Nathaniel Rateliff & the Night Sweats play the kind of music that made Austin City Limits the empire that it is — a grownup, professional-grade hybrid of blues, rock, soul, folk, and country music. Though the band only formed in 2013, it’s easy to imagine the Denver eight-piece taping an ACL session in the old studio on the University of Texas campus. It feels like they have been playing together for ages.
Rateliff could easily have filled the old, small space with his voice and stage presence, wailing over a swell of organ and horns. But rather than the old studio’s skyline silhouette behind them, the actual Austin skyline loomed large and sparkly in the 4 p.m. sun as Rateliff and band performed at the festival’s biggest stage.
The lyrics were a challenge to make out in the huge crowd, but thousands still sang along and bounced joyfully to tambourine-tinged, white-guy R&B.
Early in the show, Rateliff assessed his enormous ACL crowd: “Man, there’s a lot of you! In the sun! Lots of white people getting burned out there.”
Sunburned or not, the crowd seemed in good spirits, especially excited to hear “Shake” and radio hit “S.O.B.”
Rateliff was a natural follow to the Samsung stage’s earlier big-draw, “Dime Store Cowgirl” Kacey Musgraves, and it was impressive to think how far the institution of Austin City Limits has come in 40 years. So many influential artists have paved the way for this weekend’s strong showing by country and soul artists.
Underscoring that history, the fans around me played a spontaneous game of musical “fill in the blank” during Rateliff’s set. As each song hit its groove, someone would call out, “Ooh, hey, now he reminds me of _____________!” Here is the list of the different ways those fans in the shade at stage right finished that sentence:
“. . . Sam Cooke!”
“. . . Joe Cocker!”
“ . . .The Band!”
“ . . . Otis Redding!”
“ . . . Sturgill Simpson!”
“. . . Van Morrison!”
“ . . . Nakia Reynoso!”
“. . . James Brown!”
Rateliff and band threw themselves into the performance like the greats, with bruising tambourine, intense facial expressions, and coordinated dancing by the horn and sax players. Their style of music felt over-represented at the festival, but then again, it has long been ACL’s bread and butter.

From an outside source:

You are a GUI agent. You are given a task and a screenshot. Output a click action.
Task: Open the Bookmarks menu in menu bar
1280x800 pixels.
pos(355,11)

“When I was a kid my mom taught me how to dance,” the singer shared in some of the only stage banter that was decipherable from the far sidelines. Apparently Mom taught Rateliff well.
“Those are some ‘Get on the Good Foot’ moves,” my friend said appreciatively as she watched the giant screen on the side of the stage.
The hootenanny ended with a tip of Rateliff’s hat and smiles all around.